Full text of statement:

SESSION III: Responses to Gross Violations of International Human Rights Law (IHRL) During Times of Crisis

Over the past two days, we have been discussing the horrific crimes, torture and ill-treatment that are taking place in various countries of the OSCE region. In this way, authoritarian governments try to consolidate their power and suppress any manifestation of civil activism. Such actions are intensified during international armed conflicts. For example, in Crimea, just this morning, an activist of the Crimean Tatar people, human rights defender Abdureshit Jeparov was searched. Today in Crimea, people are stopped on the streets for no reason at all.
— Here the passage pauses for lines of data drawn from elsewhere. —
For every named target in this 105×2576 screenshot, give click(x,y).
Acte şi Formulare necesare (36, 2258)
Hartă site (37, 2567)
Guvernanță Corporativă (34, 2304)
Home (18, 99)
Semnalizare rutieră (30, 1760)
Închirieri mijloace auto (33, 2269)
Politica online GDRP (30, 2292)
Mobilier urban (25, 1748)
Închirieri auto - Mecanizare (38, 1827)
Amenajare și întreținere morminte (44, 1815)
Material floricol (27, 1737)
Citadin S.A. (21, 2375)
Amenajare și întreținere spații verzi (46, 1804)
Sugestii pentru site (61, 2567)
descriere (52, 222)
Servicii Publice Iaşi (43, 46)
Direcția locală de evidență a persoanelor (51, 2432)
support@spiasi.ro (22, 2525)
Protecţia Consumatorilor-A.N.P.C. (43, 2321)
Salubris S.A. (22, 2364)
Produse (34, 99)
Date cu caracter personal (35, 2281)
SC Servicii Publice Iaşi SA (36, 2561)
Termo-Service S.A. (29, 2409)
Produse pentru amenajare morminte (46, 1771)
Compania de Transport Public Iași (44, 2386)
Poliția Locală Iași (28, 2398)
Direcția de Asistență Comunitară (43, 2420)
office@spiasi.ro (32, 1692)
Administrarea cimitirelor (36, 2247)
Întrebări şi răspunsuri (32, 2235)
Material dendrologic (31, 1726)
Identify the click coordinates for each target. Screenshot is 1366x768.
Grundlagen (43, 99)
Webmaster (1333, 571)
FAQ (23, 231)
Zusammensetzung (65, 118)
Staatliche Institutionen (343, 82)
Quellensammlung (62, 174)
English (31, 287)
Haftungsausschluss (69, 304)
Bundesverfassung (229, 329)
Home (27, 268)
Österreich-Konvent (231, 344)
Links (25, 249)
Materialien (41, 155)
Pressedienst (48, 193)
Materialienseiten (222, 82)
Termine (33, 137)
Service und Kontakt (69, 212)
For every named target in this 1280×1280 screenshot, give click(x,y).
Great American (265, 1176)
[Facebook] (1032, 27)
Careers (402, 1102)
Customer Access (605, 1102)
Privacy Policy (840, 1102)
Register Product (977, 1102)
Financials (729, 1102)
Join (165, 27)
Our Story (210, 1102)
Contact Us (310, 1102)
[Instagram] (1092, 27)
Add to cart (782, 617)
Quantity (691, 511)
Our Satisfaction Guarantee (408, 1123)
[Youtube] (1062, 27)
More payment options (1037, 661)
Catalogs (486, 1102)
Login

Our collective task is not only to document and record such cases and then tell each other about them at events like this. We must take truly effective and efficient measures to bring accountability, establish the truth and restore justice.

In this context, cooperation with international and regional, as well as with special mechanisms for the protection of human rights, such as UN treaty bodies, special procedures, mechanisms of the Council of Europe, is important. Our organization has a positive experience of such cooperation, when thanks to our intervention people’s lives were saved.
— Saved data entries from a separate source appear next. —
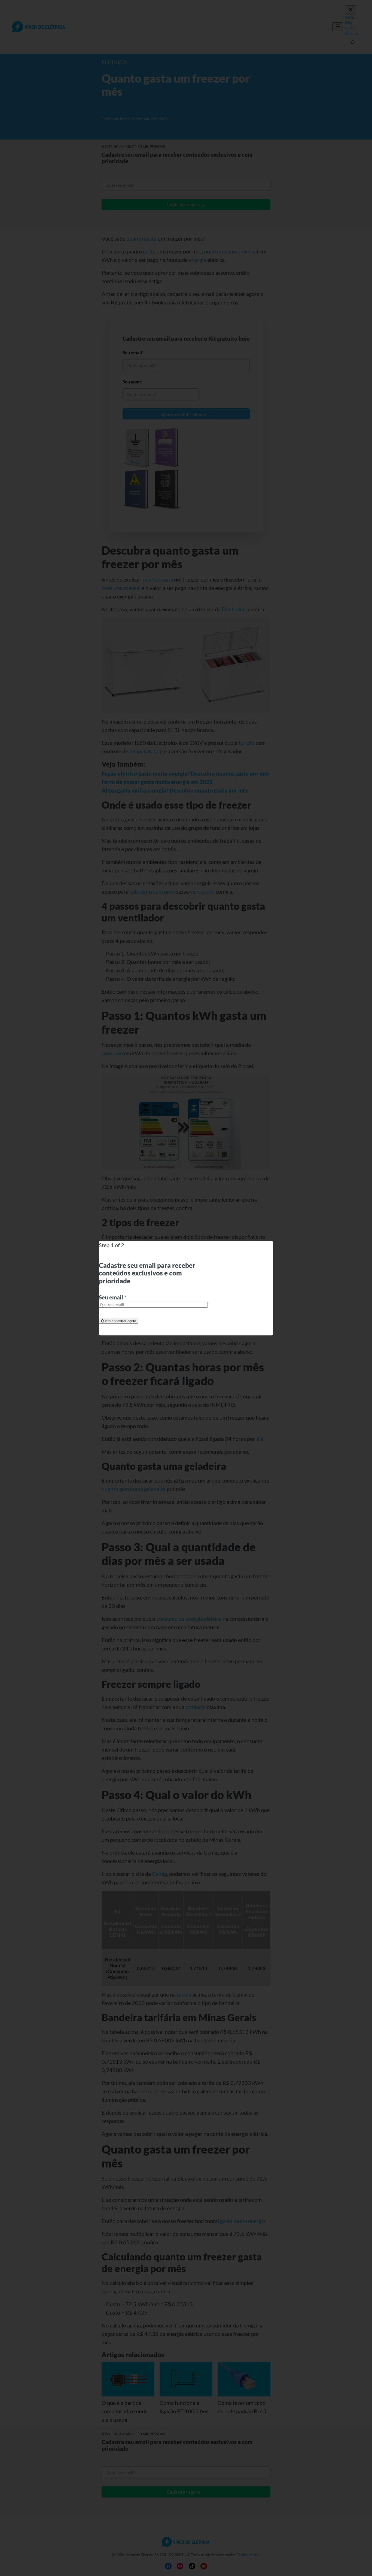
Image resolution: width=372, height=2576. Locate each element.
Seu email (112, 1297)
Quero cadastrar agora (118, 1321)
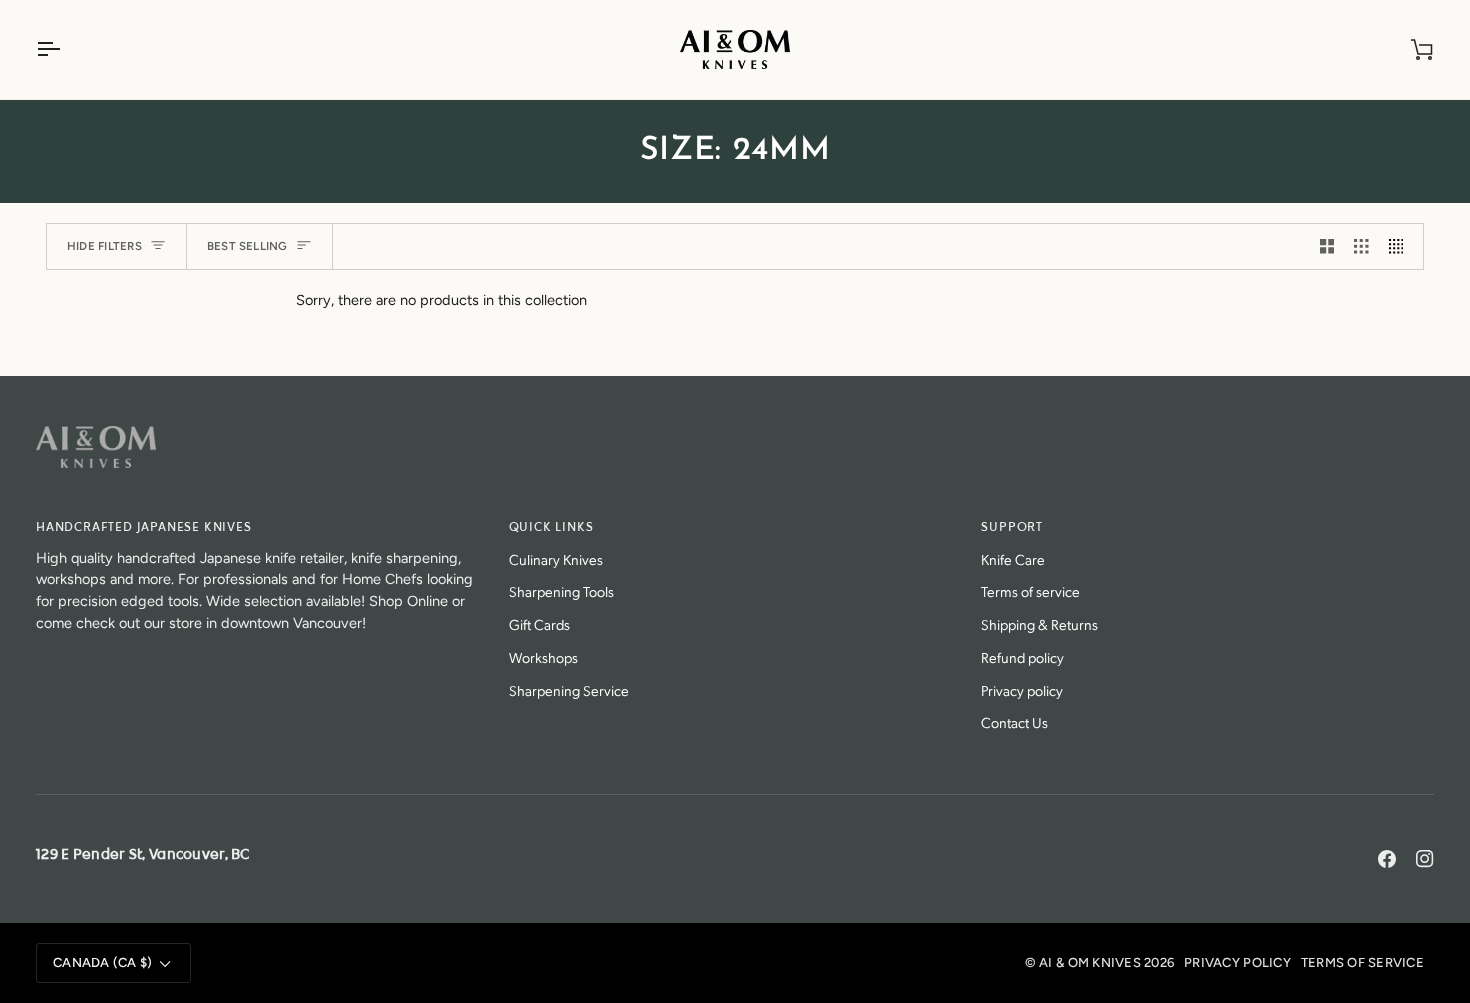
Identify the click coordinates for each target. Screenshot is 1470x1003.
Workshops (543, 656)
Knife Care (1013, 558)
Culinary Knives (556, 558)
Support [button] (1012, 527)
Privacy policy (1022, 689)
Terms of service (1030, 590)
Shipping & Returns (1039, 623)
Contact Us (1014, 721)
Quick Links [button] (551, 527)
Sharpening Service (569, 689)
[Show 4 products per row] (1401, 247)
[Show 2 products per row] (1327, 247)
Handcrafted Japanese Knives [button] (144, 527)
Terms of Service (1362, 962)
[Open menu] (66, 49)
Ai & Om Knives (1090, 962)
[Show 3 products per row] (1361, 247)
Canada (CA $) (102, 962)
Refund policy (1022, 656)
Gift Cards (539, 623)
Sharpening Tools (561, 590)
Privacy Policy (1237, 962)
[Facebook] (1387, 859)
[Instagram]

The untimely and insufficient response to human rights violations in the occupied Crimea led to even greater brutality in the form of war crimes and crimes against humanity in Ukraine in 2022 and continue now. Since 2018, the Crimean Tatar Resource Center has been working to bring to individual responsibility those guilty of gross violations of human rights. In particular, on the introduction of personal sanctions by law similar to the Magnitsky Act.

In 2020, our experts developed the Classification of Persons Responsible for Human Rights Violations in the Occupied Crimea, which in the form of a diagram presented on the website of the Crimean Tatar Resource Center. Today, this classification includes 9 classification features and covers 166 people.

We sent the relevant list with supporting documentation to 6 countries: the USA, Estonia, Great Britain, Canada, Lithuania and Latvia, as well as the European Union, which have relevant provisions in their legislation.

Of course, the creation of a special tribunal is essential, and we do not propose to replace the investigation of the crimes of the Russian military in Ukraine with the introduction of personal sanctions. However, the introduction of personal sanctions will facilitate swift justice for the victims of these heinous crimes and will act as a deterrent to the continuation of this practice.

Therefore, I call on all the representatives of the countries present here to intensify work in this direction at the national level. We are ready to join such activities and provide on our side all available materials.